Skay Beilinson y Los Fakires volvieron a La Plata después de más de una década, y no fue una fecha más. La mística que rodea a Skay y todo lo que representa para el rock argentino hizo que las entradas se agotaran rápidamente, obligando a mudar el show del Microestadio Atenas al Hipódromo de La Plata, en búsqueda de un espacio con mayor capacidad.



«Bienvenidos Skay y Poli, la tierra donde todo comenzó». La frase que se leía entre los panfletos que cubrían el piso. Porque es así, La Plata, es cuna del Rock Nacional. Entre abrazos, banderazos y zapadas se previaba en una entrada colmada.
Fueron un total de 20 canciones y casi dos horas de espectáculo. Un recorrido que pasó por distintas etapas de la carrera de Skay ycon los infaltables clásicos de Patricio Rey y sus Redonditos de Ricota.

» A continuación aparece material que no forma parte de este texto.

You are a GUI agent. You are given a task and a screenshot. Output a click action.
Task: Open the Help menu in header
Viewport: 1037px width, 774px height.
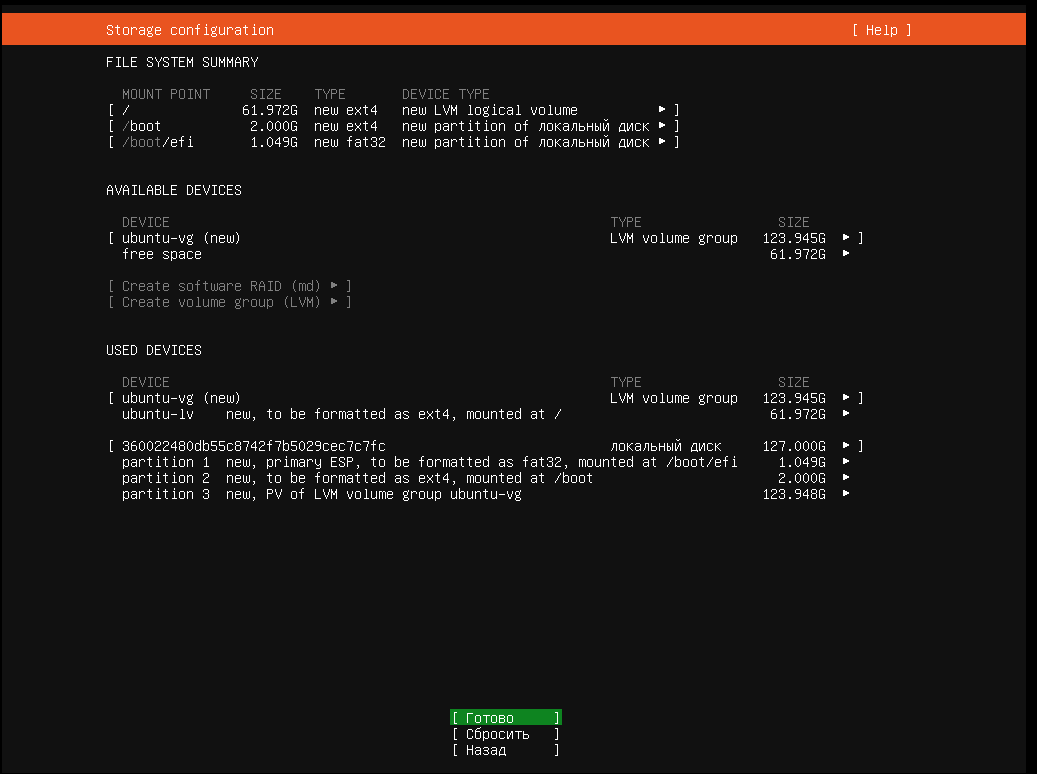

Un abrazo a la memoria de un amigo, Skay le dedicó unas palabras al Indio, tras su reciente partida,y le rindió homenaje con “Todo un palo”.
La ausencia del Indio Solari hizo que esta noche sea particularmente emotiva. Hay un vacío difícil de explicar, una ausencia que se siente incluso cuando la música sigue sonando. Y quizás por eso este encuentro tuvo algo más, nostalgia, memoria, el compartir y apropiar canciones.
Skay volvió a tocar en sus orígenes y, una vez más, dejó en claro que hay vigencias que no necesitan ser explicadas.




Un Hipódromo colmado, un público atravesado. Compartiendo momentos y canciones que, para muchos, son parte de su propia historia.